Predictive Maintenance in Manufacturing
By analyzing sensor data and historical maintenance records, a Computational Mathematics researcher can develop predictive models to identify potential equipment failures in manufacturing processes. This can help companies schedule maintenance activities proactively, minimizing downtime and reducing maintenance costs.
Fraud Detection in Financial Services
Using advanced machine learning techniques, a Computational Mathematics expert can develop models to detect fraudulent activities in financial transactions. By analyzing patterns and anomalies in large datasets, they can help financial institutions identify and prevent fraudulent transactions, protecting both the company and its customers.

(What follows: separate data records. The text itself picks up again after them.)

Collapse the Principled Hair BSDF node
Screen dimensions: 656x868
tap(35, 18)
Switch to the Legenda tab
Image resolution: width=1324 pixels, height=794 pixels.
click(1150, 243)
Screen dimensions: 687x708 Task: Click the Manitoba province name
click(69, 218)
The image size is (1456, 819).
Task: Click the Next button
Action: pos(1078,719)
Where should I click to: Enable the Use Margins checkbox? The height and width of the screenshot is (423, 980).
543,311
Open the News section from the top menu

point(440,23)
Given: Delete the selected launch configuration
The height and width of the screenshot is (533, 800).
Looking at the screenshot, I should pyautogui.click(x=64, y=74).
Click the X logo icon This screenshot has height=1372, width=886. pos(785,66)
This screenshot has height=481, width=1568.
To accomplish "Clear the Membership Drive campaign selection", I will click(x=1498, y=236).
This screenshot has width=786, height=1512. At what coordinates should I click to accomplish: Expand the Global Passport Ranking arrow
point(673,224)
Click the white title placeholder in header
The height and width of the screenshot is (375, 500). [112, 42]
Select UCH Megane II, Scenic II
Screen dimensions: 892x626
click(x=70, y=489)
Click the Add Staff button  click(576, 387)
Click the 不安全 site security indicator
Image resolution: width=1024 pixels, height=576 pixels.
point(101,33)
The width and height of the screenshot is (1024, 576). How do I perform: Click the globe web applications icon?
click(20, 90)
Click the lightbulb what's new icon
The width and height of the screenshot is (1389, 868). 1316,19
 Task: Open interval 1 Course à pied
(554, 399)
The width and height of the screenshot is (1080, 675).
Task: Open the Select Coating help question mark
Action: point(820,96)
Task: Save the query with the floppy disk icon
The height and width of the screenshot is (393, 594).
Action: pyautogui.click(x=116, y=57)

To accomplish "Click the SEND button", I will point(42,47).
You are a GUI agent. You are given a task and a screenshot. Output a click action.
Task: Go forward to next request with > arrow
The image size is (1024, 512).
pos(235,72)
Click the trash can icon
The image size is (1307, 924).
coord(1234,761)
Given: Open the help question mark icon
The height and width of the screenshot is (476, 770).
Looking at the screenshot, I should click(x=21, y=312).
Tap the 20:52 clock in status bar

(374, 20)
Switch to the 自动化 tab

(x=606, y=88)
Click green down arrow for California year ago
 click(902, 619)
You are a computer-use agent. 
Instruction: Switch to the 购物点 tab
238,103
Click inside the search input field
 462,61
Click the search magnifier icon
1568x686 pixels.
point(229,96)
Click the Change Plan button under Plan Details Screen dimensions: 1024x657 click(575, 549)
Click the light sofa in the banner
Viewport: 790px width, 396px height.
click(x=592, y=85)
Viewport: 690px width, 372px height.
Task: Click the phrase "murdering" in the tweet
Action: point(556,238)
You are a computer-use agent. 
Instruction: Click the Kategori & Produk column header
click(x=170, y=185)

Optimizing Energy Consumption
A Computational Mathematics researcher can analyze energy consumption data and develop optimization algorithms to minimize energy usage in various industries. This can lead to significant cost savings and environmental benefits by identifying energy-efficient practices and optimizing resource allocation.
Improving Healthcare Analytics
By analyzing healthcare data, including patient records, medical imaging, and genomic data, a Computational Mathematics expert can develop models to improve disease diagnosis, treatment planning, and patient outcomes. This can help healthcare companies provide personalized and effective care to their patients.